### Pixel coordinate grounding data
══════
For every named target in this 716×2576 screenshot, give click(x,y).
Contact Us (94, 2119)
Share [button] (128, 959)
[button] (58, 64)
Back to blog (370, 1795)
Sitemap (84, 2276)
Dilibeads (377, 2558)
══════
### Exercise goal
Return each line above precisely as written.

### Answer section
For every named target in this 716×2576 screenshot, give click(x,y).
Contact Us (94, 2119)
Share [button] (128, 959)
[button] (58, 64)
Back to blog (370, 1795)
Sitemap (84, 2276)
Dilibeads (377, 2558)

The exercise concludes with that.